Fuat Ergin: Rap müziğin direnişle ilişkisi değişti

Etki Can Bolatcan
19 Mart’ta başlayan halk direnişinin ardından ses çıkaran, meydanlara, sokaklara inen, gençlerin çağrısına yanıt verip sahneye çıkan onlarca sanatçı oldu.
Susan, konuşmayan, korkanlara nazaran, ses çıkaran bu sanatçılar bugün hâlâ mücadeleyi sürdürüyor.
Bu hafta Fuat Ergin'le gündeme ve sanata dair söyleştik.
Rap müziğin genelde düzenin karşısında konumlandığını görüyoruz. Son süreçte de rapçiler sokaklardaydı. Rap müziğin direnişle olan ilişkisi nedir?
Rap’in dünyaya yayılış amacında sesini duyuramayan insanların haykırışı olmak var. Rap başta parti müziği olarak başladı ve sonrasında protest bir tavır doğuran feci bir yerden alevlendi; durumun içler acısı olduğu mahallelerden çıktı. Rap, kurulu düzene baş kaldıran ve eleştiri getiren bir sanattır. Müzik sanayii kokuyu elbette erken aldı ve hip-hop kültürünün içine maddiyat ve lüks bir hayat vaadiyle sızdı. Zihinler değişti, sorudaki rap müziğin direnişle olan ilişkisi değişti. Son süreçte de yine sadece bellibaşlı rapçiler sokaktaydı.
Akli dengesi yerinde olan ve insani olarak sorumluluk duyan herkes ülkemizdeki durumu anlar ve direnmek zorunda olduğunu hisseder. Benim direnmek için rapçi kimliğime yaslanmaya da ihtiyacım yok. Çok küçük yaşta babam önüme Aziz Nesin’in kitaplarını koydu. Uzun zamandır neyin ne olduğunu biliyorum.
Müzisyenler halkla ilişkisini yalnızca müzikleriyle kurmuyor. Sanatçıların halkla olan ilişkisini sokakta güçlendirdiğini düşünüyor musunuz?
Mutlaka güçlendiriyordur. Sokakta çok güzel, çok gerçek enerjiler var. Sokaktaki iletişim sosyal medyadaki gibi yapay değil. Dışarda her yaş grubundan dinleyicilerimle karşılaşabiliyorum. Asla hayattan ve dünyadan soyutlamak istemedim kendimi. Herkese güç vermek insanlarla iç içe olmak beni rahatsız etmedi. İnsanların gerçek beni görmelerinden korkmadım.

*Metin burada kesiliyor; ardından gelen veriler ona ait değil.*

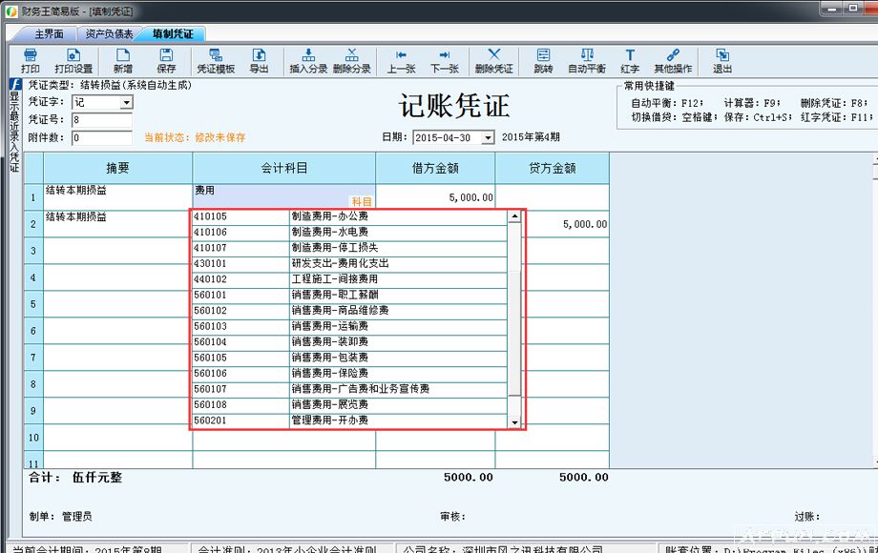Delete the entry row with 删除分录

[x=351, y=59]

Rap müziğin sokağın sesini şarkılara taşıdığı düşünülüyor. Rap müzik sokağın sesi mi, odağını sokağa ne ölçüde yönlendirebiliyor?
Rap dünyanın sesi… Rap herkesin sesi. Evet, rap sokağın sesini şarkılara taşır. Rap’in odağını yeterince sokağa yönlendirdiğini düşünüyorum. Bugün Türkçe rap şarkılarında sokak jargonunu, sokaktaki çocuğun, insanın sorunlarını duyabilirsin. Aynı zamanda gençlerin yine bugünkü politik iklimde düştüğü başka şeyler de var; marka, uyuşturucu, lüks hayat, otomobiller, saatler. Bunların hepsi sosyal yaşamdan şarkılara yansıyor. Kimi dinlediğinize bağlı olarak dünya çok çeşitli şekilde betimleniyor.
Eklemek istediğiniz başka bir şey var mı?
Doğaya saygı duyun.
Doğal yasaları öğrenin.
Çoğu insanın manevi donanımı yok.
Son nefesinize kadar öğrenmeyi sevin.